* What this task involves
An exact, complete copy of the data that follows is needed.

*** Opening Dataset entries ***

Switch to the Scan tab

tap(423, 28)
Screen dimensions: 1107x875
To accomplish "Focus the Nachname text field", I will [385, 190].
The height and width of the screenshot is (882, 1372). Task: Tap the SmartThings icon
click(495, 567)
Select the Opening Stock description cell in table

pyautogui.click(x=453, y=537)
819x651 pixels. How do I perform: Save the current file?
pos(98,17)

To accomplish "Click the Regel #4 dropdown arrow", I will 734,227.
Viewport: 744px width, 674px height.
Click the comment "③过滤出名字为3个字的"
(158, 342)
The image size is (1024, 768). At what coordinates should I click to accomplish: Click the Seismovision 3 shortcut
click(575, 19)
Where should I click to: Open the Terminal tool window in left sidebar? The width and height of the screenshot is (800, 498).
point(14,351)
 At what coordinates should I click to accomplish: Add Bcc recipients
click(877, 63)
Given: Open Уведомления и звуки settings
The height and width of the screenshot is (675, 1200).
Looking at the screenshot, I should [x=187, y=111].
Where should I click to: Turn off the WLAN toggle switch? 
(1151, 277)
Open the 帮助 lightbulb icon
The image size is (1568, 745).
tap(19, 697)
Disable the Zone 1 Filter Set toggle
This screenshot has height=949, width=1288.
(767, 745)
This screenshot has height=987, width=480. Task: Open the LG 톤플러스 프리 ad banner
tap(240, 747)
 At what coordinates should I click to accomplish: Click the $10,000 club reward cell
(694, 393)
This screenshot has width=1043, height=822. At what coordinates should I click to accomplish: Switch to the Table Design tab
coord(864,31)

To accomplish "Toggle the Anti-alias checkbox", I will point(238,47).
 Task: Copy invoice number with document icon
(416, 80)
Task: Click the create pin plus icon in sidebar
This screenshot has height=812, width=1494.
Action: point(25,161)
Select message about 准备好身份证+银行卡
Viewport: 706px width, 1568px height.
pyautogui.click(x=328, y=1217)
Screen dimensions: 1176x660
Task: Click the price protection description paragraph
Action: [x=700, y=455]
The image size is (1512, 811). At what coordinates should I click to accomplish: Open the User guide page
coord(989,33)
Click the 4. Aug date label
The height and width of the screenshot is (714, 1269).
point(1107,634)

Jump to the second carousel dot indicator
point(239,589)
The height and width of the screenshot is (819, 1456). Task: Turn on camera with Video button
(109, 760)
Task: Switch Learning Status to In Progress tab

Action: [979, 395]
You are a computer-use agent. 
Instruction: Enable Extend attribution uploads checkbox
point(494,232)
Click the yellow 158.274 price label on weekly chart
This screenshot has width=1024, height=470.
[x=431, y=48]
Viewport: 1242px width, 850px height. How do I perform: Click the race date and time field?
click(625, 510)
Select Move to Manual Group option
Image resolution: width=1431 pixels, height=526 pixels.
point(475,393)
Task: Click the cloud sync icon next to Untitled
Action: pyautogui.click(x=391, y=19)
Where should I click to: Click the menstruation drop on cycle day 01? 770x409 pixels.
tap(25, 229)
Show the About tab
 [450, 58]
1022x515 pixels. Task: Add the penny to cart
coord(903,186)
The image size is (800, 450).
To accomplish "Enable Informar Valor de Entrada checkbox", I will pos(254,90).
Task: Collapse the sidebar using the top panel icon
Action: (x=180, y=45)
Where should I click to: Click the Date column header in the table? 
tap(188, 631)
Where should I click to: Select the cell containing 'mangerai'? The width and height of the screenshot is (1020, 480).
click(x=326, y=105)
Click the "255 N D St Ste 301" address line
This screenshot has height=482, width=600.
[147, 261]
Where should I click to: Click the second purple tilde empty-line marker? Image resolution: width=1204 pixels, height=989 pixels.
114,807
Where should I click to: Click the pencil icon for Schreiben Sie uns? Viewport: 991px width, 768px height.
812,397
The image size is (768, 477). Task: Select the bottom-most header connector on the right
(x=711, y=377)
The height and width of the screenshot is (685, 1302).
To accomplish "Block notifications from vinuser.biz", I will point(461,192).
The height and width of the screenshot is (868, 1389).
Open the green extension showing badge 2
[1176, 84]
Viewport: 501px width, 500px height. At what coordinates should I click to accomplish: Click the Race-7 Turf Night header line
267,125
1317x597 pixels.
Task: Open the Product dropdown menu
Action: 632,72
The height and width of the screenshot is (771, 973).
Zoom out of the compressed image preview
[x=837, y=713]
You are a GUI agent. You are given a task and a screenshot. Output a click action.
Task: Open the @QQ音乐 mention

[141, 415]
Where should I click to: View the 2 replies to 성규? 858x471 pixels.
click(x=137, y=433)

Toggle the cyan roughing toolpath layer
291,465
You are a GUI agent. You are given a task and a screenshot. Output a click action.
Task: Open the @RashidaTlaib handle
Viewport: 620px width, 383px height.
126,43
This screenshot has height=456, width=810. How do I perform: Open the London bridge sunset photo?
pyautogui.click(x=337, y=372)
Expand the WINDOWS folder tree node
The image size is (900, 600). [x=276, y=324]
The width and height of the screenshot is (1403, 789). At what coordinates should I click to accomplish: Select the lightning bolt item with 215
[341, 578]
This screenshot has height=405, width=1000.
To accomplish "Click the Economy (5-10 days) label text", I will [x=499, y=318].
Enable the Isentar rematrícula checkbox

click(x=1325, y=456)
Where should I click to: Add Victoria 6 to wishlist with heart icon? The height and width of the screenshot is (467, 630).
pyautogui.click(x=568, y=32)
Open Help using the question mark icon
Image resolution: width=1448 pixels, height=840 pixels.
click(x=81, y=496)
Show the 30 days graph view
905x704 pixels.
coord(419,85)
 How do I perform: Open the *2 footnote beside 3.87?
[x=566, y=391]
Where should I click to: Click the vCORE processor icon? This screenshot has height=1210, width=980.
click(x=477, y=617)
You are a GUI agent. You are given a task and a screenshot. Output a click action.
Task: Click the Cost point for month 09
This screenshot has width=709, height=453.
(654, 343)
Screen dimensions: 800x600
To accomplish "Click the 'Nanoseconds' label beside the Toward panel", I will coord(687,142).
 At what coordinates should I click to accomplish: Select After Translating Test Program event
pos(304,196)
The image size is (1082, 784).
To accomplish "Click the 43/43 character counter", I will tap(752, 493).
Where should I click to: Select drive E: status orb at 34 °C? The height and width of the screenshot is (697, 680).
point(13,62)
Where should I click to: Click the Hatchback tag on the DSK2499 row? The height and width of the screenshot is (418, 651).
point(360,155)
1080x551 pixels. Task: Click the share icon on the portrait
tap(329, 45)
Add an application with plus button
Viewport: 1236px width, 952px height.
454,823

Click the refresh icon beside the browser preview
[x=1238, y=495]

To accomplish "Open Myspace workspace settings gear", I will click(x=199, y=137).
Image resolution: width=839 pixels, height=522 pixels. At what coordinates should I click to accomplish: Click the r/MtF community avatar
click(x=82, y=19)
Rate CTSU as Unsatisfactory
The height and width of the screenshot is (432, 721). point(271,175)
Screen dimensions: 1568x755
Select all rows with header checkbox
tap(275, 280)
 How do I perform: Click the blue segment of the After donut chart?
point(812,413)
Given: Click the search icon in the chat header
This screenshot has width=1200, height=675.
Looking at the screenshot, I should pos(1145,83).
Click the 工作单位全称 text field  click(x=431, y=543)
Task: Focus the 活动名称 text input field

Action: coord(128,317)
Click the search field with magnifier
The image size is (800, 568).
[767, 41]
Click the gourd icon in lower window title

*** Closing Dataset entries ***

* Written reply
Switch to the Scan tab

tap(423, 28)
Screen dimensions: 1107x875
To accomplish "Focus the Nachname text field", I will [385, 190].
The height and width of the screenshot is (882, 1372). Task: Tap the SmartThings icon
click(495, 567)
Select the Opening Stock description cell in table

pyautogui.click(x=453, y=537)
819x651 pixels. How do I perform: Save the current file?
pos(98,17)

To accomplish "Click the Regel #4 dropdown arrow", I will 734,227.
Viewport: 744px width, 674px height.
Click the comment "③过滤出名字为3个字的"
(158, 342)
The image size is (1024, 768). At what coordinates should I click to accomplish: Click the Seismovision 3 shortcut
click(575, 19)
Where should I click to: Open the Terminal tool window in left sidebar? The width and height of the screenshot is (800, 498).
point(14,351)
 At what coordinates should I click to accomplish: Add Bcc recipients
click(877, 63)
Given: Open Уведомления и звуки settings
The height and width of the screenshot is (675, 1200).
Looking at the screenshot, I should [x=187, y=111].
Where should I click to: Turn off the WLAN toggle switch? 
(1151, 277)
Open the 帮助 lightbulb icon
The image size is (1568, 745).
tap(19, 697)
Disable the Zone 1 Filter Set toggle
This screenshot has height=949, width=1288.
(767, 745)
This screenshot has height=987, width=480. Task: Open the LG 톤플러스 프리 ad banner
tap(240, 747)
 At what coordinates should I click to accomplish: Click the $10,000 club reward cell
(694, 393)
This screenshot has width=1043, height=822. At what coordinates should I click to accomplish: Switch to the Table Design tab
coord(864,31)

To accomplish "Toggle the Anti-alias checkbox", I will point(238,47).
 Task: Copy invoice number with document icon
(416, 80)
Task: Click the create pin plus icon in sidebar
This screenshot has height=812, width=1494.
Action: point(25,161)
Select message about 准备好身份证+银行卡
Viewport: 706px width, 1568px height.
pyautogui.click(x=328, y=1217)
Screen dimensions: 1176x660
Task: Click the price protection description paragraph
Action: [x=700, y=455]
The image size is (1512, 811). At what coordinates should I click to accomplish: Open the User guide page
coord(989,33)
Click the 4. Aug date label
The height and width of the screenshot is (714, 1269).
point(1107,634)

Jump to the second carousel dot indicator
point(239,589)
The height and width of the screenshot is (819, 1456). Task: Turn on camera with Video button
(109, 760)
Task: Switch Learning Status to In Progress tab

Action: [979, 395]
You are a computer-use agent. 
Instruction: Enable Extend attribution uploads checkbox
point(494,232)
Click the yellow 158.274 price label on weekly chart
This screenshot has width=1024, height=470.
[x=431, y=48]
Viewport: 1242px width, 850px height. How do I perform: Click the race date and time field?
click(625, 510)
Select Move to Manual Group option
Image resolution: width=1431 pixels, height=526 pixels.
point(475,393)
Task: Click the cloud sync icon next to Untitled
Action: pyautogui.click(x=391, y=19)
Where should I click to: Click the menstruation drop on cycle day 01? 770x409 pixels.
tap(25, 229)
Show the About tab
 [450, 58]
1022x515 pixels. Task: Add the penny to cart
coord(903,186)
The image size is (800, 450).
To accomplish "Enable Informar Valor de Entrada checkbox", I will pos(254,90).
Task: Collapse the sidebar using the top panel icon
Action: (x=180, y=45)
Where should I click to: Click the Date column header in the table? 
tap(188, 631)
Where should I click to: Select the cell containing 'mangerai'? The width and height of the screenshot is (1020, 480).
click(x=326, y=105)
Click the "255 N D St Ste 301" address line
This screenshot has height=482, width=600.
[147, 261]
Where should I click to: Click the second purple tilde empty-line marker? Image resolution: width=1204 pixels, height=989 pixels.
114,807
Where should I click to: Click the pencil icon for Schreiben Sie uns? Viewport: 991px width, 768px height.
812,397
The image size is (768, 477). Task: Select the bottom-most header connector on the right
(x=711, y=377)
The height and width of the screenshot is (685, 1302).
To accomplish "Block notifications from vinuser.biz", I will point(461,192).
The height and width of the screenshot is (868, 1389).
Open the green extension showing badge 2
[1176, 84]
Viewport: 501px width, 500px height. At what coordinates should I click to accomplish: Click the Race-7 Turf Night header line
267,125
1317x597 pixels.
Task: Open the Product dropdown menu
Action: 632,72
The height and width of the screenshot is (771, 973).
Zoom out of the compressed image preview
[x=837, y=713]
You are a GUI agent. You are given a task and a screenshot. Output a click action.
Task: Open the @QQ音乐 mention

[141, 415]
Where should I click to: View the 2 replies to 성규? 858x471 pixels.
click(x=137, y=433)

Toggle the cyan roughing toolpath layer
291,465
You are a GUI agent. You are given a task and a screenshot. Output a click action.
Task: Open the @RashidaTlaib handle
Viewport: 620px width, 383px height.
126,43
This screenshot has height=456, width=810. How do I perform: Open the London bridge sunset photo?
pyautogui.click(x=337, y=372)
Expand the WINDOWS folder tree node
The image size is (900, 600). [x=276, y=324]
The width and height of the screenshot is (1403, 789). At what coordinates should I click to accomplish: Select the lightning bolt item with 215
[341, 578]
This screenshot has height=405, width=1000.
To accomplish "Click the Economy (5-10 days) label text", I will [x=499, y=318].
Enable the Isentar rematrícula checkbox

click(x=1325, y=456)
Where should I click to: Add Victoria 6 to wishlist with heart icon? The height and width of the screenshot is (467, 630).
pyautogui.click(x=568, y=32)
Open Help using the question mark icon
Image resolution: width=1448 pixels, height=840 pixels.
click(x=81, y=496)
Show the 30 days graph view
905x704 pixels.
coord(419,85)
 How do I perform: Open the *2 footnote beside 3.87?
[x=566, y=391]
Where should I click to: Click the vCORE processor icon? This screenshot has height=1210, width=980.
click(x=477, y=617)
You are a GUI agent. You are given a task and a screenshot. Output a click action.
Task: Click the Cost point for month 09
This screenshot has width=709, height=453.
(654, 343)
Screen dimensions: 800x600
To accomplish "Click the 'Nanoseconds' label beside the Toward panel", I will coord(687,142).
 At what coordinates should I click to accomplish: Select After Translating Test Program event
pos(304,196)
The image size is (1082, 784).
To accomplish "Click the 43/43 character counter", I will tap(752, 493).
Where should I click to: Select drive E: status orb at 34 °C? The height and width of the screenshot is (697, 680).
point(13,62)
Where should I click to: Click the Hatchback tag on the DSK2499 row? The height and width of the screenshot is (418, 651).
point(360,155)
1080x551 pixels. Task: Click the share icon on the portrait
tap(329, 45)
Add an application with plus button
Viewport: 1236px width, 952px height.
454,823

Click the refresh icon beside the browser preview
[x=1238, y=495]

To accomplish "Open Myspace workspace settings gear", I will click(x=199, y=137).
Image resolution: width=839 pixels, height=522 pixels. At what coordinates should I click to accomplish: Click the r/MtF community avatar
click(x=82, y=19)
Rate CTSU as Unsatisfactory
The height and width of the screenshot is (432, 721). point(271,175)
Screen dimensions: 1568x755
Select all rows with header checkbox
tap(275, 280)
 How do I perform: Click the blue segment of the After donut chart?
point(812,413)
Given: Click the search icon in the chat header
This screenshot has width=1200, height=675.
Looking at the screenshot, I should pos(1145,83).
Click the 工作单位全称 text field  click(x=431, y=543)
Task: Focus the 活动名称 text input field

Action: coord(128,317)
Click the search field with magnifier
The image size is (800, 568).
[767, 41]
Click the gourd icon in lower window title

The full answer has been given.